L’uomo fedele (2018) di Louis Garrel
omaggio alla Nouvelle Vague
Un triangolo amoroso, la quotidianità, la leggerezza, Parigi e l’umorismo sono i colori che utilizza Louis Garrel per dipingere l’opera chiamata L’Uomo fedele (L’Homme fidèle, 2018).
Il film, girato in pellicola, omaggia la migliore tradizione del cinema francese e tutte le sue sfumature con una chiara atmosfera giocosa, ma allo stesso tempo riflessiva. Una visione del presente con gli occhi del passato. L’inizio parte tutto dalla fine. Poche frasi per capire che la storia d’amore tra Abel (Louis Garrel) e Marianne (Laetitia Casta), per lo spettatore, è finita ancor prima di iniziare. L’impassibilità del protagonista, dopo la confessione del tradimento da parte di Marianne con il loro amico Paul e dalla gravidanza che ne è conseguita, è solo il primo indizio che palesa il carattere di Abel, trascinato dalle decisioni delle donne che lo circondano.

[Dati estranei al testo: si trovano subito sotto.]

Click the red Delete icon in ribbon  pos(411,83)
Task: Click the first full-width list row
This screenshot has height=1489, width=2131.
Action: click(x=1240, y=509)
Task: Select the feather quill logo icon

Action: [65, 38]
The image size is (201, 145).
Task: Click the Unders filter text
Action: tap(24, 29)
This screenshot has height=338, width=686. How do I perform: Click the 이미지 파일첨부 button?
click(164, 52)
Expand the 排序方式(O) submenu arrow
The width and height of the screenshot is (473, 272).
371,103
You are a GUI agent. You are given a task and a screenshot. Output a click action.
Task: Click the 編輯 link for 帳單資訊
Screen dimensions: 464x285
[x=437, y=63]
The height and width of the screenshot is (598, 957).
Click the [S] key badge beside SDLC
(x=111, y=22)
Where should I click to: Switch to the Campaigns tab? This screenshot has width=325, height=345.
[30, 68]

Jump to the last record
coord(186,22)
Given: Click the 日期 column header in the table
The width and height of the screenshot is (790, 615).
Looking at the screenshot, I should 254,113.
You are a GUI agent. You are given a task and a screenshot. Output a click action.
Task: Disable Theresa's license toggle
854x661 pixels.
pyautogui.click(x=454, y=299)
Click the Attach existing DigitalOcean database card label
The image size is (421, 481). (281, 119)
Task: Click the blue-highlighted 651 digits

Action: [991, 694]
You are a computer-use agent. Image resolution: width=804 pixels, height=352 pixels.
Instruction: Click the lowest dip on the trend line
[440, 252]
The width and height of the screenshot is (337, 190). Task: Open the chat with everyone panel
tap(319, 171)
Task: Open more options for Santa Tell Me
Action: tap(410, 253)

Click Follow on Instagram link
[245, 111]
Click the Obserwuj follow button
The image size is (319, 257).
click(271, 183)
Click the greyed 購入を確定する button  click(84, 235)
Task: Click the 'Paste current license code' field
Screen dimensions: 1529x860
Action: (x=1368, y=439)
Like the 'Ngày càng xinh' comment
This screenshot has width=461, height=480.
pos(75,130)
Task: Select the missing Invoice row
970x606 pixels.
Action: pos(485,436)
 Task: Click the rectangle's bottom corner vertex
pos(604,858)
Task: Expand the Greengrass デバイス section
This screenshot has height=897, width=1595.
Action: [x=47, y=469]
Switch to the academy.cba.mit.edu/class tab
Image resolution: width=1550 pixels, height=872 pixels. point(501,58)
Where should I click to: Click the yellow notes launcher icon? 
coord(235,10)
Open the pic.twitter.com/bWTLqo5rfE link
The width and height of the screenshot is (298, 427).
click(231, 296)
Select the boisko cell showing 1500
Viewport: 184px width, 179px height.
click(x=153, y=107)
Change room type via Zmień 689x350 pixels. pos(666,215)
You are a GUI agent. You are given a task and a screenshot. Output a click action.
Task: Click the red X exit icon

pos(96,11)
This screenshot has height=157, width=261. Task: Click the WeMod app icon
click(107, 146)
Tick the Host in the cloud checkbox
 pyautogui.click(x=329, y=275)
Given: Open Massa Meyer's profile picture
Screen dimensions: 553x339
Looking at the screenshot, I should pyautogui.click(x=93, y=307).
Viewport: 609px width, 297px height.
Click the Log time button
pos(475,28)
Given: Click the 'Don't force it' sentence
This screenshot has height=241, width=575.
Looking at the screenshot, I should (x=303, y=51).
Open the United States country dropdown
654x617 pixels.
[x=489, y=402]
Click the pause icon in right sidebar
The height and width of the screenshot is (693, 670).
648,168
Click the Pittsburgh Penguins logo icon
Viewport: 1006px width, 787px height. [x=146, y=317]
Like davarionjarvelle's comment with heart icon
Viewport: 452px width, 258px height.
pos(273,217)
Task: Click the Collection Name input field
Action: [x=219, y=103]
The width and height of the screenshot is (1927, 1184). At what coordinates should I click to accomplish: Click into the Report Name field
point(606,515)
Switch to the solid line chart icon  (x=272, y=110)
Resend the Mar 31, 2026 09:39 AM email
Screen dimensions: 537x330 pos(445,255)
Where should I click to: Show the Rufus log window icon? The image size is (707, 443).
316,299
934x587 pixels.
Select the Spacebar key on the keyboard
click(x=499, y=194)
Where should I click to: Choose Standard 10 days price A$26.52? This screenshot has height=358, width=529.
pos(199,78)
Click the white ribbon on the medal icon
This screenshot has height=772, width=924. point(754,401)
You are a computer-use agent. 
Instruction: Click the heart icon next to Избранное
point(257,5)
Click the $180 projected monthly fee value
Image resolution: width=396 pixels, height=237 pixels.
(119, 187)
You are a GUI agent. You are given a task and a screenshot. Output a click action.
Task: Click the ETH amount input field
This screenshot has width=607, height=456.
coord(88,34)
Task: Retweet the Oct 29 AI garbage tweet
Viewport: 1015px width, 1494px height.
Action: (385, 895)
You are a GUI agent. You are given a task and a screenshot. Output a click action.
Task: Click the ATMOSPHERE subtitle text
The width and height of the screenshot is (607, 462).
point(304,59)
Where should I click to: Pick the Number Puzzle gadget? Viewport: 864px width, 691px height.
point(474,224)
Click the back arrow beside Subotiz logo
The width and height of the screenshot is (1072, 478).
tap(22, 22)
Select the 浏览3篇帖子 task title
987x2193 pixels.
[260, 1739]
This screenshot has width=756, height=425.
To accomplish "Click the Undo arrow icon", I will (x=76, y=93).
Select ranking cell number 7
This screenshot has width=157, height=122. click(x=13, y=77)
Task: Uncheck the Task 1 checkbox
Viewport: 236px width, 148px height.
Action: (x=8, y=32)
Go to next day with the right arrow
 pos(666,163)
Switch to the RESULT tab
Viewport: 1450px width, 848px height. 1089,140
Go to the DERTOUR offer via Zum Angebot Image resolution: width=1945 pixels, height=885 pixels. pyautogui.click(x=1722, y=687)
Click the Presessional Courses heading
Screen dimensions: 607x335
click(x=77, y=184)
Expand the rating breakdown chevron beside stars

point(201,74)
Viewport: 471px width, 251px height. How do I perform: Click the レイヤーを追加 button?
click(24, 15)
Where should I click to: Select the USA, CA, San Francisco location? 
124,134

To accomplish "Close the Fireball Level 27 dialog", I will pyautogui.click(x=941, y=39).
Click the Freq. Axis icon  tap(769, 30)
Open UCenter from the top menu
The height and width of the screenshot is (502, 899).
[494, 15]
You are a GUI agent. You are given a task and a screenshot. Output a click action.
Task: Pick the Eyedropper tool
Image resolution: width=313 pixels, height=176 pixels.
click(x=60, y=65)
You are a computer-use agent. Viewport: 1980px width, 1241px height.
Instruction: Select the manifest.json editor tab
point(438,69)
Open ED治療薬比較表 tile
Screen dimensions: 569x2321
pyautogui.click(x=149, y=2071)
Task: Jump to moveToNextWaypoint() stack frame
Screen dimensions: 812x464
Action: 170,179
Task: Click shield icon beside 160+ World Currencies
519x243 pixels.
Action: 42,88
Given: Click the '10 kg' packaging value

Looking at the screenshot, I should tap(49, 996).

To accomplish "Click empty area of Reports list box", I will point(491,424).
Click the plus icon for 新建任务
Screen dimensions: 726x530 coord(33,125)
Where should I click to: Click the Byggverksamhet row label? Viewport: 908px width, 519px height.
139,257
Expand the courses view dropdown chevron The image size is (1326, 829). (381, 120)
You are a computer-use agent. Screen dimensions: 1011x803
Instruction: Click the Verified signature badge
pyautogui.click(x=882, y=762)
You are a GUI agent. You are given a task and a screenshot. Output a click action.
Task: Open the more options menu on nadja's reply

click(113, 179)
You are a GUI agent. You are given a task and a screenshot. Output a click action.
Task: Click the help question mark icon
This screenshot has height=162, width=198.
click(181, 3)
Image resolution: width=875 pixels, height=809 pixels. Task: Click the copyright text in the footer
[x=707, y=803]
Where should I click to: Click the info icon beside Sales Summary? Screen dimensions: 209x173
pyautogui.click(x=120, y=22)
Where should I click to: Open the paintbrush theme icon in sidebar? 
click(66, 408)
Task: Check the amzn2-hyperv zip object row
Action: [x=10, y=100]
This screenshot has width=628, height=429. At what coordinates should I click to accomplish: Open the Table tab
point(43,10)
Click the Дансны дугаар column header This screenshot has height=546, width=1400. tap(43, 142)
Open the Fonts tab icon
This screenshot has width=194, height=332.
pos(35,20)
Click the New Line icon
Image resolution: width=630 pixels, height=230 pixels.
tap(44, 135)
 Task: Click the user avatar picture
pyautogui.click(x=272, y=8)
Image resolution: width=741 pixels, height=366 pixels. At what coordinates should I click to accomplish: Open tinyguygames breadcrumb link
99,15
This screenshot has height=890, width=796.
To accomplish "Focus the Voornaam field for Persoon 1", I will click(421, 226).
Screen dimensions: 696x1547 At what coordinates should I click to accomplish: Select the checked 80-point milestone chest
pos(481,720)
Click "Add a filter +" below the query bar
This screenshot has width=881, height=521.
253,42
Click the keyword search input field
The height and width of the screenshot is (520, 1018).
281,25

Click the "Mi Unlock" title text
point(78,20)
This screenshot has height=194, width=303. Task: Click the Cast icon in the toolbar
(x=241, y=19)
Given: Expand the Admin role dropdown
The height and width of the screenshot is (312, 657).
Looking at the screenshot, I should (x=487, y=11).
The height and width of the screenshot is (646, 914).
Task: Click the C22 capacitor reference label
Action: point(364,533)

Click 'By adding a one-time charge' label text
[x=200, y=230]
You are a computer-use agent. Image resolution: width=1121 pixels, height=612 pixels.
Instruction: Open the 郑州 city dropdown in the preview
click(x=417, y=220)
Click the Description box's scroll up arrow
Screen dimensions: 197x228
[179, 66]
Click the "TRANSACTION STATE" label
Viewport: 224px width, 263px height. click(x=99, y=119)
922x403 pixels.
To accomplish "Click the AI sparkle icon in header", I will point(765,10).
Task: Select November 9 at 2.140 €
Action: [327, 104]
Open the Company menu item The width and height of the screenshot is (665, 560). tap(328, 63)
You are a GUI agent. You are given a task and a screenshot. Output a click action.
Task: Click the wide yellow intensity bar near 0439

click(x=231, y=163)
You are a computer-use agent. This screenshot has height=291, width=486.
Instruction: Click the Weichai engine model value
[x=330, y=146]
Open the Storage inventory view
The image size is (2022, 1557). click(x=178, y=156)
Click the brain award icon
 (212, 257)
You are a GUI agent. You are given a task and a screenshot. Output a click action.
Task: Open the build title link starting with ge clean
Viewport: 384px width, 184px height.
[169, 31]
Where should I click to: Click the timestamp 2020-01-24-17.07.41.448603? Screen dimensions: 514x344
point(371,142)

La cornice dettata dallo stile marivaudage rende le sequenze leggere e raffinate, permettendo al regista di non cadere nella banale drammaticità, ma anzi, di raggiungere anche note comiche e umoristiche. Scritto a quattro mani con Jean-Claude Carrière, il film rimanda alla Nouvelle Vague e ad alcuni personaggi emblematici come Antoine Doinel e, innegabilmente, François Truffaut. Dalla confessione del tradimento al funerale di Paul, con un salto temporale della durata di nove anni, riprende la storia d’amore tra i due protagonisti, nella quale sono inseriti due personaggi fondamentali: la sorella di Paul, Eve (Lily-Rose Depp) e il figlio di Marianne, Joseph. Eve è innamorata follemente di Abel da quando era ragazzina – alcuni flashback ricostruiscono gli aneddoti e le vicende che riguardano le sue infantili gesta d’amore – ed è disposta a qualsiasi cosa per averlo. Joseph, metaforicamente, è una sorta di regista teatrale che dirige le azioni di Marianne e Abel attraverso le sue influenze psicologiche e i suoi fantasiosi racconti.
La narrazione non segue mai una linea retta, ma stupisce e sorprende lo spettatore con scelte che non rispettano l’equilibrio tradizionale del racconto e che puntano a disorientare, passando dal genere comico e romantico fino a quello giallo e drammatico. Abel non riesce a tenere le redini del proprio destino, ed è costantemente influenzato dal parere della donna che ama. Sarà proprio Marianne, infatti – palesando sempre più la sua figura autoritaria ed esperta – a consigliare al protagonista di tentare la “fortuna” amorosa con Eve. Un uomo fedele, appunto, che si lascia guidare, sedurre e trasportare dal potere decisionale femminile. D’altronde, anche dal punto di vista professionale, tale contrasto viene ben sottolineato dal regista: Abel, essendo un giornalista, è costretto, in più scene della pellicola, ad ascoltare le lamentele e i pareri delle persone che intervista; al contrario, Marianne, è abituata a formulare strategie comunicative in ambito politico. Una coerenza metaforica, filmica e letterale che rappresenta i punti fermi su cui ruotano le vicende parigine dei due protagonisti. Un lungometraggio romantico, cinefilo e volutamente “francese”, che racconta con le sue narrazioni e le sue scelte stilistiche una storia d’amore contemporanea, forzatamente paradossale; girata e diretta, artisticamente, con uno sguardo fisso e malinconico verso lo straordinario cinema del passato.